What is Mass?
The mass of an object tells us how heavy it is. It is a scalar measurement (i.e. it only has magnitude), and we can measure it by using scales.
Mass can also be described as the amount of 'matter' or 'stuff' in something. For example, a heavy ball has more stuff in it than a light ball. Similarly, if you've studied any chemistry, you know that a heavy atom has more particles in its nucleus than a light one.
Oxygen has more particles in its nucleus than hydrogen; consequently, it is a heavier atom.
What units do we use for mass?
Mass can be measured using lots of different units, including kilograms (kg), grams (g), ounces (oz) and pounds (lb).
An elephant has an average mass of around 5000 kg. The mass of a turtle is much smaller; a leather back turtle for example can weigh up to 900kg.
A paperclip, by contrast, only has a mass of about 1 gram.

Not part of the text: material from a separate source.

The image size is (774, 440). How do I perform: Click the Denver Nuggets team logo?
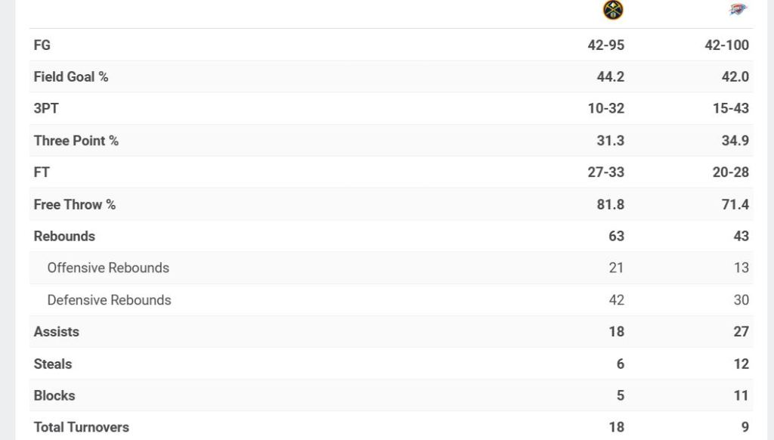(x=613, y=10)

What's the difference between mass and weight?
As we've already said above, mass is a scalar measurement, and it tells us how heavy something is. The mass of an object is constant, irrespective of where it is.
Weight on the other hand is a vector measurement and is a type of force. It is the measurement of the pull of gravity between an object and earth or other similarly large bodies. It is measured and reported using the unit Newton (N). The weight of an object will vary, depending on the gravitational pull of the environment it's in e.g. on earth or in space.